En s'éloignant du reste de l'équipe, le Coffe avait profité d'un moment de clarté et de calme pour s'abandonner à ses sensations et cesser de réfléchir. Il avait d'ailleurs toujours envié la capacité de Kain à le faire volontairement. C'était impressionnant et perturbant à la fois : un peu comme si son corps continuait de fonctionner, tout en ayant pleinement conscience de ne pas avoir de cerveau aux commandes... sauf que sans cerveau au commande, le corps n'était supposément pas capable d'être conscient de quoi que ce fut... en d'autres termes, une possession par un esprit supérieur aurait encore été plus plausible, mais si les esprits existaient et qu'ils frappaient bien les mortels en les privant de leurs corps, celui qui s'était introduit dans celui de Kain n'avait décidément pas du avoir une existence facile au préalable. Toujours était-il que se couper de ses réflexions lui fit le plus grand bien : il devait arrêter de voir les tenants et les aboutissants des choses, de manière systématique. Ça le travaillait beaucoup trop et il n'avait pas de place dans son cerveau pour ce genre de calculs, plus actuellement.
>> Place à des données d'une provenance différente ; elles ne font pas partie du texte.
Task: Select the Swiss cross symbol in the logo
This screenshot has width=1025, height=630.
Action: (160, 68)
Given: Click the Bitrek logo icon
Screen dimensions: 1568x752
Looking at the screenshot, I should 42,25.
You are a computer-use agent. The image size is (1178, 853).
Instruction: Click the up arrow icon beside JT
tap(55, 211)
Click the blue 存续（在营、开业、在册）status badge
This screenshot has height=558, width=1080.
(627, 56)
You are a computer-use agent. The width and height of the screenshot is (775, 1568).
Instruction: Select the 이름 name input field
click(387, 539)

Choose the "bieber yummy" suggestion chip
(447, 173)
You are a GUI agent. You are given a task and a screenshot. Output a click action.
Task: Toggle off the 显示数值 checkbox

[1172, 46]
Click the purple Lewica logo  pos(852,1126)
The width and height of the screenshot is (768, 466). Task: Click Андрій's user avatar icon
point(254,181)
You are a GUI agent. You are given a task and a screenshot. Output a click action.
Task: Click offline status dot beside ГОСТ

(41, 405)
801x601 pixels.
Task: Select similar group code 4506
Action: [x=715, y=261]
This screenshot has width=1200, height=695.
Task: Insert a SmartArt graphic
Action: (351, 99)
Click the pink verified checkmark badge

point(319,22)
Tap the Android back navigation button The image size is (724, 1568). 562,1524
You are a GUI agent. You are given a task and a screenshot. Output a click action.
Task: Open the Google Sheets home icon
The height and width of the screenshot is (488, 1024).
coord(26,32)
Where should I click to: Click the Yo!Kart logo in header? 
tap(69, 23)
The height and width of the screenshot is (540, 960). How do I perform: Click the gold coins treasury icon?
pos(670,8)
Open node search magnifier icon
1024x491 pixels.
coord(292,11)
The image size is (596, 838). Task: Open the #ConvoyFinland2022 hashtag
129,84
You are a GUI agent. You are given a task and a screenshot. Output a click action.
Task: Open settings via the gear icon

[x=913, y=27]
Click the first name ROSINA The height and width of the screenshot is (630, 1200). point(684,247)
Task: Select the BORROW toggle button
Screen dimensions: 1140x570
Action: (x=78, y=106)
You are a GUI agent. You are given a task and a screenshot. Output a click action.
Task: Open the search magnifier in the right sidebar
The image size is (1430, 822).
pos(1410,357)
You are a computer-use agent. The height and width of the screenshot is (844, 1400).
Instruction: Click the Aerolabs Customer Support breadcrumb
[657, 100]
Ce qui comptait désormais, c'était de capitaliser sur la rencontre de Boyn afin d'en ressortir grandi : en d'autres termes, une séance d'entraînement s'imposait et il lui semblait qu'il avait toute l'après midi devant lui pour ce faire. De plus, il avait une petite idée de ce qu'il allait pouvoir développer avec le plus d'efficacité... même si un maintien global de ses capacités s'avérait nécessaire, en plus d'un petit passage sur cette nouvelle méthode martiale qu'il avait tout simplement appelée "frappe-vent".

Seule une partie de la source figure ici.